Retrieved from https://studentshare.org/miscellaneous/1519868-production-possibility-frontier
https://studentshare.org/miscellaneous/1519868-production-possibility-frontier.
PRODUCTION POSSIBILITY FRONTIER In economics, a Production Possibility Frontier or "transformation curve" is a graph that shows the different quantities of two goods that an economy could efficiently produce with limited productive resources. Points along the curve describe the trade-off between the two goods, that is, the opportunity cost. Opportunity cost here measures how much an additional unit of one good cost in units forgone of the other good.
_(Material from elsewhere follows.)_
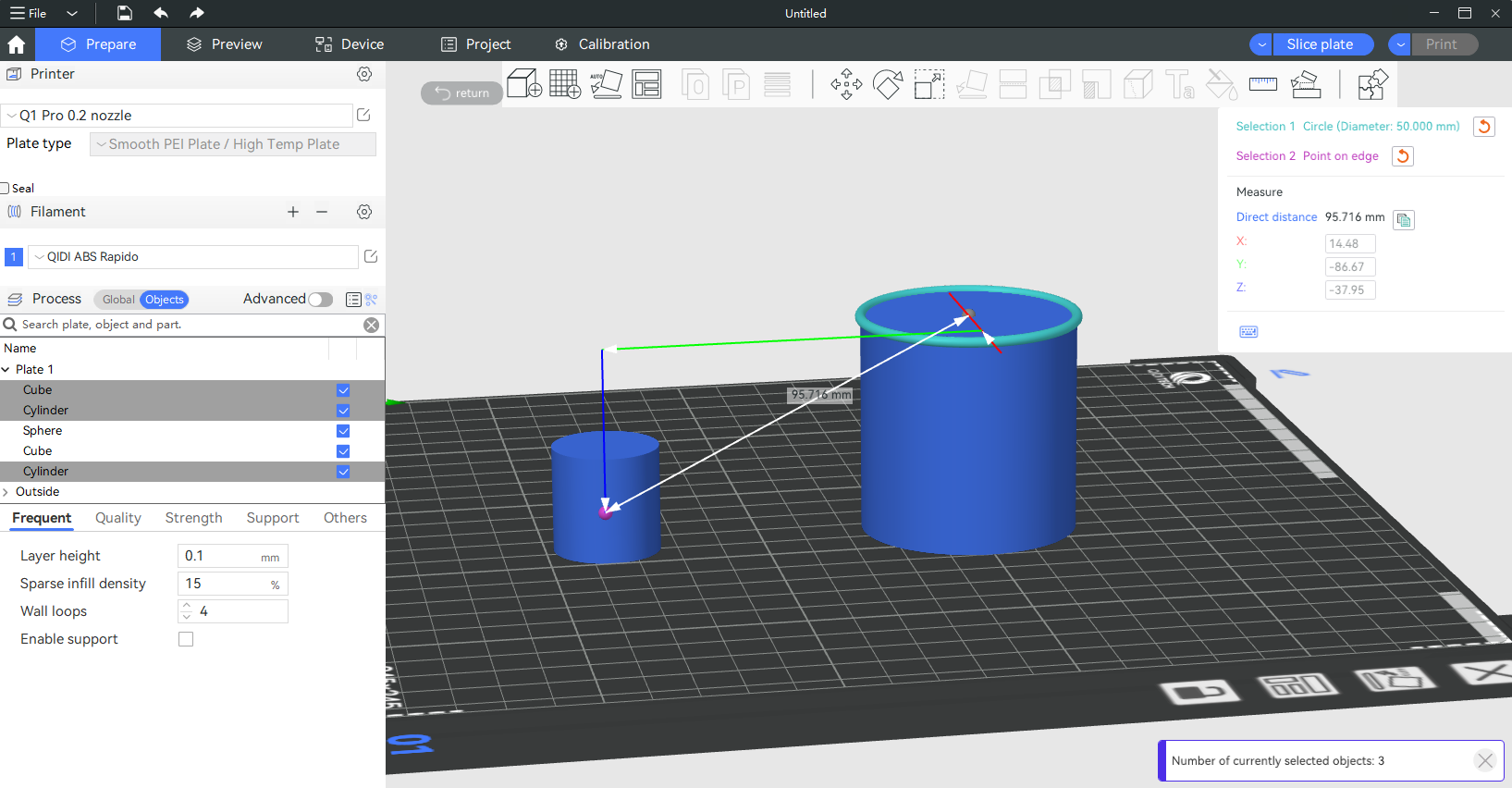This screenshot has width=1512, height=788.
Task: Click the filament 1 color swatch
Action: click(x=14, y=257)
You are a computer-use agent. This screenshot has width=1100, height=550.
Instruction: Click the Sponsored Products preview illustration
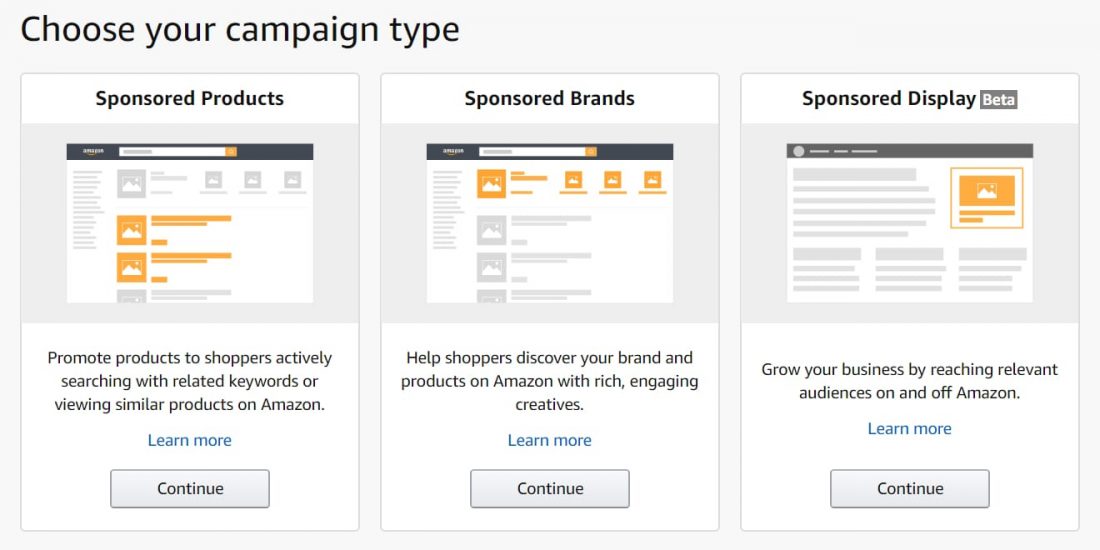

The curve illustrates that increasing production of one good reduces maximum production of the other good as resources are transferred away from the other good (Wikipedia, 2008).
The PPF assumes that all inputs are efficient. As indicated on the chart above, points A, B, and C represent the points at which production of Good A and Good B is most efficient. Point X demonstrates the point at which resources are not being used efficiently in the production of both goods, and point Y demonstrates an output that is not attainable with the given inputs (Investopedia, 2000)Production Possibility Frontier assumes that all possibilities are fixed, however over time it may shift in or out depending on the economic situation.
Economic growth pertaining to discovery of new resources, improvement of technology, and capital accumulation results to outward shift. On the other hand, inward shift may occur when there is a decrease in supplies and production possibility or deficient technology and resources. Inward shift indicates that the economy is shrinking. In that sense, any burden in the economy such as unemployment, destruction of capital goods, and disturbance in people's lives may lead to such shift. For example, the 1973 oil crisis shocked the Japanese economy which was heavily depended on oil, thereby shifting Japan's PPF inward (Post war).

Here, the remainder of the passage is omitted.